What to do: Search the data below for "scared"; list each line that holds it.

Material provided:
★ ★ ★

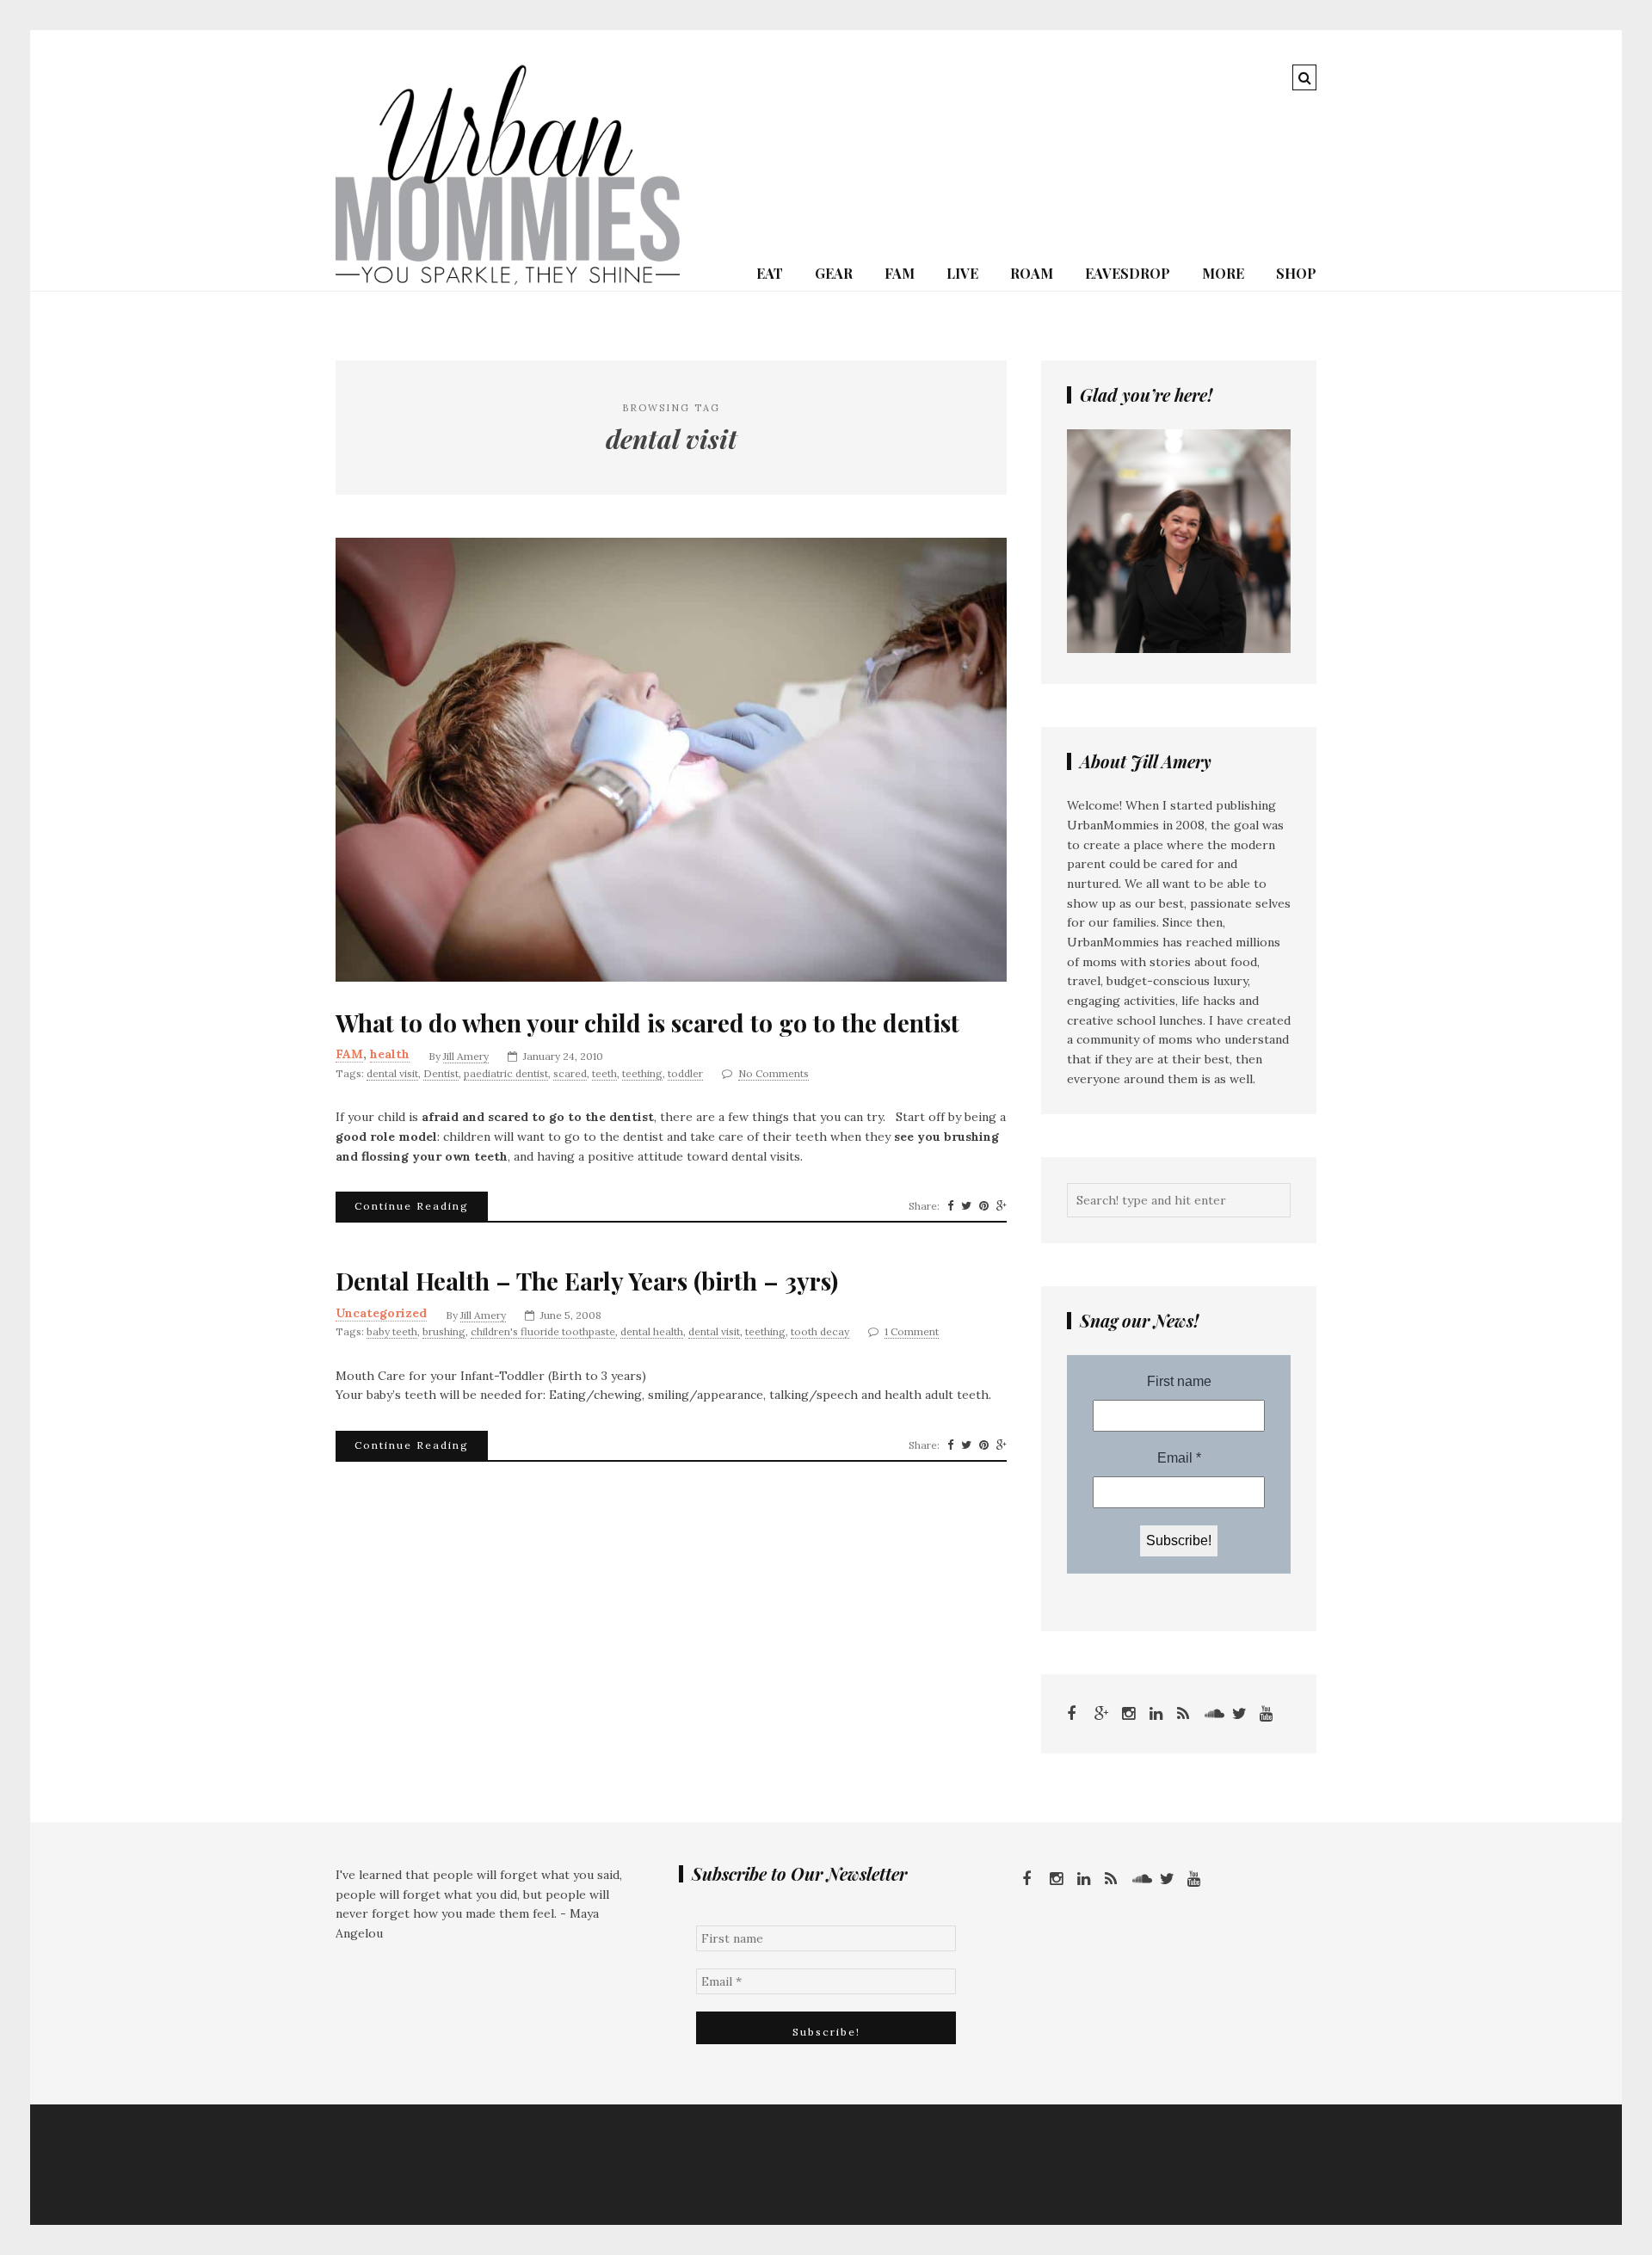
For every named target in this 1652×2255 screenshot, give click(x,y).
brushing (443, 1331)
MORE (1223, 273)
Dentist (441, 1073)
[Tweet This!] (966, 1206)
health (390, 1054)
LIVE (962, 273)
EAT (769, 273)
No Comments (773, 1073)
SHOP (1296, 273)
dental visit (392, 1073)
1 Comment (912, 1331)
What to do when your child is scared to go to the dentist (647, 1022)
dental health (651, 1331)
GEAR (834, 273)
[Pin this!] (984, 1206)
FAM (900, 273)
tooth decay (820, 1331)
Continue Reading (411, 1205)
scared (570, 1073)
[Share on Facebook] (950, 1206)
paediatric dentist (506, 1073)
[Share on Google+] (1001, 1206)
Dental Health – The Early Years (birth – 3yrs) (587, 1281)
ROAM (1031, 273)
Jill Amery (466, 1056)
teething (642, 1073)
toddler (685, 1073)
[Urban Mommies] (508, 280)
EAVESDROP (1127, 273)
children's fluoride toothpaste (543, 1331)
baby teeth (392, 1331)
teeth (604, 1073)
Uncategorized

★ ★ ★

Answer box:
What to do when your child is scared to go to the dentist (647, 1022)
scared (570, 1073)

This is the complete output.